Fourth, early warning must finally become early action. We need not just better forecasts but clearer, localised guidance that farmers can act on, linked to reservoir levels, flood risk, and the realities of protecting seed, inputs and livestock. Extension services must be equipped for a climate era, with practical training in climate-smart practices and risk reduction. And the data systems across meteorology, irrigation, agriculture and social protection must talk to each other so that support can be triggered quickly when thresholds are crossed, instead of being assembled after losses are already locked in.

What does this mean in practice? Over the coming months, the focus should be on completing priority irrigation and drainage works with “build-back-better” standards, supporting replanting packages that include soil and drainage measures rather than seed alone, and preventing distress coping through temporary protection for the most vulnerable households.
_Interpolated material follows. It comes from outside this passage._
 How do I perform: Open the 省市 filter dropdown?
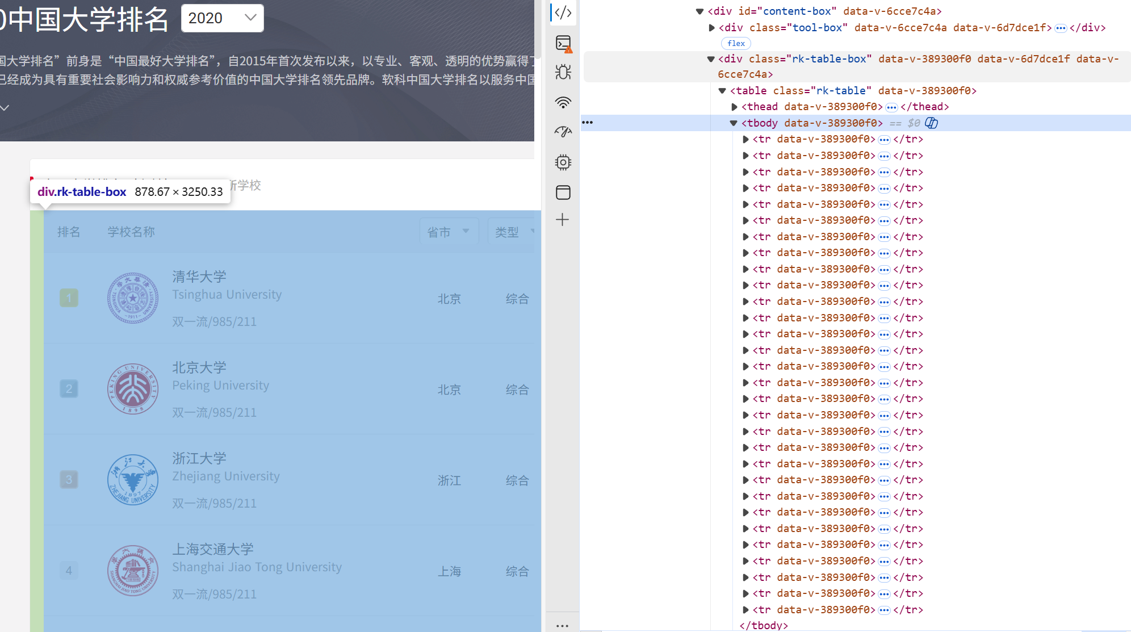click(x=449, y=232)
Over the next few years, the country should aim to roll out climate-smart production and advisory bundles in selected river basins, institutionalise agriculture-focused post-disaster assessments that translate into funded plans, and pilot shock-responsive safety nets and rapid-trigger insurance in cyclone-exposed districts. Over the longer term, repeated loss zones must be reoriented towards flood-compatible systems and slope-stabilising perennials, while catchment rehabilitation and natural infrastructure restoration are treated as productivity investments, not optional environmental add-ons.

None of this is abstract. The cost of inaction is paid in failed harvests, lost income, higher food prices and deeper rural debt. The opportunity is equally concrete: if Sri Lanka uses the post-Ditwah period to modernise agriculture making production more resilient, infrastructure smarter, finance faster and institutions more responsive, then Ditwah can become more than a disaster. It can become the turning point where the country decides to stop repairing vulnerability and start building resilience.